How much VRAM do I need to train a LoRA in 2026?

SD 1.5: 6-8GB. SDXL: 10GB with fused backward pass and bf16 (Kohya SS v0.9+), 24GB without. FLUX.1: 16-24GB depending on quantization. FLUX.2 dev: 24GB+ (80GB recommended for full dev). FLUX.2 klein: 12-16GB.

What is the fused backward pass and when should I use it?

Fused backward pass combines the optimizer step with the backward pass for each parameter, significantly reducing VRAM usage. It requires Kohya SS v0.9+ and only works with the Adafactor optimizer. It can reduce SDXL training from 24GB to approximately 10GB with bf16 precision.

What is the recommended LoRA+ ratio for character training?

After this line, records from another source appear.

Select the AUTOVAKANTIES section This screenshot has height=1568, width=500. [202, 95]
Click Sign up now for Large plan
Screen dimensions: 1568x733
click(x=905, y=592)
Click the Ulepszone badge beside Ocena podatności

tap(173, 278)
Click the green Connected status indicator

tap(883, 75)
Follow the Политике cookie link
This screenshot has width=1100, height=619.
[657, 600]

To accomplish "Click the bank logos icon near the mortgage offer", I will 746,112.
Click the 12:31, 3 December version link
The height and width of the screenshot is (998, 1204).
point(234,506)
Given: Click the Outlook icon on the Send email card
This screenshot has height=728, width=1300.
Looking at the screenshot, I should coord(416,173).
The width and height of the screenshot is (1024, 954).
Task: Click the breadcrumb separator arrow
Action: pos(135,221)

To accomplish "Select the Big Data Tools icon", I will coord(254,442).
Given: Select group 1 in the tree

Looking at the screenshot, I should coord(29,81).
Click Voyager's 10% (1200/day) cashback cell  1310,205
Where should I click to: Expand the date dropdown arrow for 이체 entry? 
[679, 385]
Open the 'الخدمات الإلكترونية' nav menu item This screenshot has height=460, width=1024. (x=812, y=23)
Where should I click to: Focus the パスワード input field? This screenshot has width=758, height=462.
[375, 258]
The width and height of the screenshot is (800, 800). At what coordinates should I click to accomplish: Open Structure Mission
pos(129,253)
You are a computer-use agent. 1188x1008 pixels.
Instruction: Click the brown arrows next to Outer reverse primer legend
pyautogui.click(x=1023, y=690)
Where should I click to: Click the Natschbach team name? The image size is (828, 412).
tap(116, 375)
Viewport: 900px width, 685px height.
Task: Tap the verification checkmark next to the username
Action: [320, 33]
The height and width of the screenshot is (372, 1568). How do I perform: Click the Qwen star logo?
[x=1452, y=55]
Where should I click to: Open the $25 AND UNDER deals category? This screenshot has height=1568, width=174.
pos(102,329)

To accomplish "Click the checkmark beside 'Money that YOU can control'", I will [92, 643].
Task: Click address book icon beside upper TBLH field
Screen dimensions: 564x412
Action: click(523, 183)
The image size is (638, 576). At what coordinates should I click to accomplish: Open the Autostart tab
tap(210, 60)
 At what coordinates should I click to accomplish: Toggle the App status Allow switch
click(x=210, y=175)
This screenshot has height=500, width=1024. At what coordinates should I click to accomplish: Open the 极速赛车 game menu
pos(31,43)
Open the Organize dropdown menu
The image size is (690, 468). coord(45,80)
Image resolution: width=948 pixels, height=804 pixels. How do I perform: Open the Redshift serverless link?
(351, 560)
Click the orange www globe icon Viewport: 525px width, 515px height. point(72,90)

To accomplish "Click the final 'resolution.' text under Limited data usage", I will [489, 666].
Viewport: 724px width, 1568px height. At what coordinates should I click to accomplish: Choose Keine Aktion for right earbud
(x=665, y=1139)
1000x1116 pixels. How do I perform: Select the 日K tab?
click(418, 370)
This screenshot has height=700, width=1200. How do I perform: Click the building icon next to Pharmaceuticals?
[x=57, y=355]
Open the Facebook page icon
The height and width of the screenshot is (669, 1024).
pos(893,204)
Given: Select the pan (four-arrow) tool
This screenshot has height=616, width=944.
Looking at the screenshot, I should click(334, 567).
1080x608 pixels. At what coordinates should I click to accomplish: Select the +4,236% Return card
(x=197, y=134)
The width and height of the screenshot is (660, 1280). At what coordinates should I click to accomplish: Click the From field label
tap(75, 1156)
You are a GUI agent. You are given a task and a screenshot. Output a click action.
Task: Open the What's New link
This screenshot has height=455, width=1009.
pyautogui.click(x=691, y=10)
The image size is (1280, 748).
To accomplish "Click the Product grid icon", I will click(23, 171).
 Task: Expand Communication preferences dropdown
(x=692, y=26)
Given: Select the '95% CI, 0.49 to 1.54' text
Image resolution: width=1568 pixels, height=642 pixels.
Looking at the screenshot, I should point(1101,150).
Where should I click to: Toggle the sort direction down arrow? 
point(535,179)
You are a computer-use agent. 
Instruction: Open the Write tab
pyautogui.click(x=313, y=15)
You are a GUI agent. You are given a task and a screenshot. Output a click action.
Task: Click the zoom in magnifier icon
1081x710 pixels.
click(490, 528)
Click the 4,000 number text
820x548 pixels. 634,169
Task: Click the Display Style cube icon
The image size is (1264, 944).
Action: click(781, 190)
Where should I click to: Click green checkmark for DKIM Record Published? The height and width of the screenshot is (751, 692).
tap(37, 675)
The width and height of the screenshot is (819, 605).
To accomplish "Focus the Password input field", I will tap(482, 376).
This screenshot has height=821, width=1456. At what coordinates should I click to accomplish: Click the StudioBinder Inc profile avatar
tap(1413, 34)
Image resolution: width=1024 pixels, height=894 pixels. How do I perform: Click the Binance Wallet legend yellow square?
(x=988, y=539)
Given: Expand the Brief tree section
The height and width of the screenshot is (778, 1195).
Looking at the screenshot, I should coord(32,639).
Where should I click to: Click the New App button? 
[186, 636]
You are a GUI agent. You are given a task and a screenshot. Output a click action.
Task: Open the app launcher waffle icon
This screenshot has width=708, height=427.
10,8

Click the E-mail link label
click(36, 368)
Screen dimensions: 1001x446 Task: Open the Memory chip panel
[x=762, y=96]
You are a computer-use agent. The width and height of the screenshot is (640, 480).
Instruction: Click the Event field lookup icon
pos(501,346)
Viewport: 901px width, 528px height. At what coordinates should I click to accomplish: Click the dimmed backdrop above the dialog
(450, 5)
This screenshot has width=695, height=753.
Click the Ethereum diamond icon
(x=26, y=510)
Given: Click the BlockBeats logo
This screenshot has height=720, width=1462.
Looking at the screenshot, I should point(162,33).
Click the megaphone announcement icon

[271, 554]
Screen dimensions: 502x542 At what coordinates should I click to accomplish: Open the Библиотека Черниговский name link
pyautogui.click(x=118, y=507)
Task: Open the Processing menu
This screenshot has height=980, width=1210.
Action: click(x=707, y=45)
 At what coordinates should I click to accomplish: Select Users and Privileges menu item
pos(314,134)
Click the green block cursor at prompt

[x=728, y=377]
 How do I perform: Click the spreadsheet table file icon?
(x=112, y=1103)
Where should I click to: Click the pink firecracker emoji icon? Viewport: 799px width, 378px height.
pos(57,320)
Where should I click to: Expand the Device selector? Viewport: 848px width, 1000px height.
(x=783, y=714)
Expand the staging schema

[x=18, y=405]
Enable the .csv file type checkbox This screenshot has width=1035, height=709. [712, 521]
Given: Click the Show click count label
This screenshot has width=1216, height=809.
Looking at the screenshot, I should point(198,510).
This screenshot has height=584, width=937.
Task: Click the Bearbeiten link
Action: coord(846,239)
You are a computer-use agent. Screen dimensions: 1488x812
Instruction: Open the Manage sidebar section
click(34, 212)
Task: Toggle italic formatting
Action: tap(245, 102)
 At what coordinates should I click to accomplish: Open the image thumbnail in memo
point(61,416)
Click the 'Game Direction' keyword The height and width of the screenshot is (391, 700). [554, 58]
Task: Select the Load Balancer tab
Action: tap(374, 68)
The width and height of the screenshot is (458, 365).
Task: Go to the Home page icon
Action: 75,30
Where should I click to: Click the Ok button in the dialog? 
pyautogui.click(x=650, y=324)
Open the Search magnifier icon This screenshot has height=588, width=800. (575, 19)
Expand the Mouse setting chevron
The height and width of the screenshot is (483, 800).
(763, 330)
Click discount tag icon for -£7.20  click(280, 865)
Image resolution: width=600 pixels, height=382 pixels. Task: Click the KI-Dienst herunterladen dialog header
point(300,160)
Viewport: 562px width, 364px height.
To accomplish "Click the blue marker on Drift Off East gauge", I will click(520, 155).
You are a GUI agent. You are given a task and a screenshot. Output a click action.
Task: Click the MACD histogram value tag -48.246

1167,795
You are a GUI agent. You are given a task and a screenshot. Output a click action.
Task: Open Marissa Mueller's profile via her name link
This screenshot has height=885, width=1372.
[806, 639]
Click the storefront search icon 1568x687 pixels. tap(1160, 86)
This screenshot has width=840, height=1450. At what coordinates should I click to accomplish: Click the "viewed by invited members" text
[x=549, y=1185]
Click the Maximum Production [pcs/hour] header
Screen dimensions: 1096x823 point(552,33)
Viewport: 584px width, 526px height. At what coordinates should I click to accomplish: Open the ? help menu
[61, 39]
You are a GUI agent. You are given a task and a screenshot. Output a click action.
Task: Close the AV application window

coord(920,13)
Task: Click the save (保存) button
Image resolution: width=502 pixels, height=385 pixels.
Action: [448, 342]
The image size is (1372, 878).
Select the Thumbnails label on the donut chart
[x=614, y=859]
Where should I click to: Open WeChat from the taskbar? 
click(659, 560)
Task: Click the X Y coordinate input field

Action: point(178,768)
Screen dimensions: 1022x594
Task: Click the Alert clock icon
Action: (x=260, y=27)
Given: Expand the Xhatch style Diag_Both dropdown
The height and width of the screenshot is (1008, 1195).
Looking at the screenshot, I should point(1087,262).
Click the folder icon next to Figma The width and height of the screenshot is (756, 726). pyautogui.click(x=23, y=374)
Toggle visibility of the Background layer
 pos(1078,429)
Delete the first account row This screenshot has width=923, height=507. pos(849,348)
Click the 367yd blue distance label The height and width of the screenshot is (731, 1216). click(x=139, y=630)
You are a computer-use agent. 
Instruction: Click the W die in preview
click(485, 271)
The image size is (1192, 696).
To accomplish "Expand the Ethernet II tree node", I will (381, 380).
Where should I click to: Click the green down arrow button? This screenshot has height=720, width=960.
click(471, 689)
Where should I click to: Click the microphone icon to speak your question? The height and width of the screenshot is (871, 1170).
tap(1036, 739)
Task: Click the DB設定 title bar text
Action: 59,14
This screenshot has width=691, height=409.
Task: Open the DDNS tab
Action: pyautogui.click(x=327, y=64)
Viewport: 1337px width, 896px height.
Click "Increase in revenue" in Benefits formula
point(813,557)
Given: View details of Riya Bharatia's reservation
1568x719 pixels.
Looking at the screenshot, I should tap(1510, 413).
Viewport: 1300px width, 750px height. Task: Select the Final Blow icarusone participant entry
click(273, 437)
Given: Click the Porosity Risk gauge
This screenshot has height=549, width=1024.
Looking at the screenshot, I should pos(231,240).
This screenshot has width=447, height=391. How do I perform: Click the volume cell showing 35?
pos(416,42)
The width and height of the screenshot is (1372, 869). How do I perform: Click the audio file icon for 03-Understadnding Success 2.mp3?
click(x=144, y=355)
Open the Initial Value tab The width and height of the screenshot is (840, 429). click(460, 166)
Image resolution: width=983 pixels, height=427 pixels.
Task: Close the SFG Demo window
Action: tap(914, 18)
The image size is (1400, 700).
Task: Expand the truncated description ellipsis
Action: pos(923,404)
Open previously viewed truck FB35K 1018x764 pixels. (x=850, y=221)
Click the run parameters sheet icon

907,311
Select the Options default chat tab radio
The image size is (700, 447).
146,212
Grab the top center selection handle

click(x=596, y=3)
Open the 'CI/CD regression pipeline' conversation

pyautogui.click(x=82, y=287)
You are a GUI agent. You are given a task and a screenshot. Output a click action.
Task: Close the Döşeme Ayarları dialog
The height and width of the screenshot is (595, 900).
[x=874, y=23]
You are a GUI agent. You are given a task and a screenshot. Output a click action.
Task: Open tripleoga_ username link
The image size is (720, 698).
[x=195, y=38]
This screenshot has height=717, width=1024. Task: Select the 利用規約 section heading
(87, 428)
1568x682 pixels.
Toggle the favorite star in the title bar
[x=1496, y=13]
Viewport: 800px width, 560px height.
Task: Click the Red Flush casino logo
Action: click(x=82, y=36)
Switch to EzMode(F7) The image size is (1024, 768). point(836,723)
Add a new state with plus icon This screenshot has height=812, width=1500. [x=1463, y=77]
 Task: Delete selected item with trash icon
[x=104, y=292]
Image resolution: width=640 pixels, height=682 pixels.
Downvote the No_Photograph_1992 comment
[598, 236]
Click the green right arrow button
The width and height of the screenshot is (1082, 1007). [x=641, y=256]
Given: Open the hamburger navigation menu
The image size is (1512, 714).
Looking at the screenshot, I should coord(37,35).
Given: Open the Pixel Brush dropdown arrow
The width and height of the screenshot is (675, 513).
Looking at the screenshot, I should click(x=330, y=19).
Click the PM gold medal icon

A 16x ratio is the most commonly recommended starting point for LoRA+ (loraplus_lr_ratio=16). Some users report 32x works better for fine detail, but 16x is the documented default across community guides.

Which tool should I use for FLUX.2 LoRA training?

AI-Toolkit by Ostris is the primary tool for FLUX.2 training, supporting dev and klein variants. FluxGym and Kohya SS support FLUX.1. For FLUX.2 dev, you need 24GB+ VRAM. For FLUX.2 klein (4B params), 12-16GB is sufficient.

What optimizer should I use with fused backward pass?

Fused backward pass requires the Adafactor optimizer. AdamW8bit and other optimizers are not compatible with this feature. If you need to use AdamW8bit, use optimizer groups (--fused_optimizer_groups=8) instead.

Why does my LoRA training run out of VRAM even with fused backward pass?

Check your resolution and batch size settings first — they dominate VRAM usage. With fused backward pass on Kohya SS v0.9+, you should be able to train SDXL at 1024x1024 with a batch size of 2 on 12GB. If you're still getting OOM, disable gradient checkpointing only as a last resort (it reduces VRAM by ~2GB but increases training time by 30%).

What are the best LoRA training parameters for stable results?

For content/concept LoRAs: rank=16-32, alpha=8, base learning rate of 0.0004 with LoRA+ ratio=16. For face/character LoRAs: rank=64-128, alpha=32, base learning rate of 0.0001 with AdamW8bit. These settings consistently produce coherent results across 10-20 training images on both Kohya SS and AI-Toolkit.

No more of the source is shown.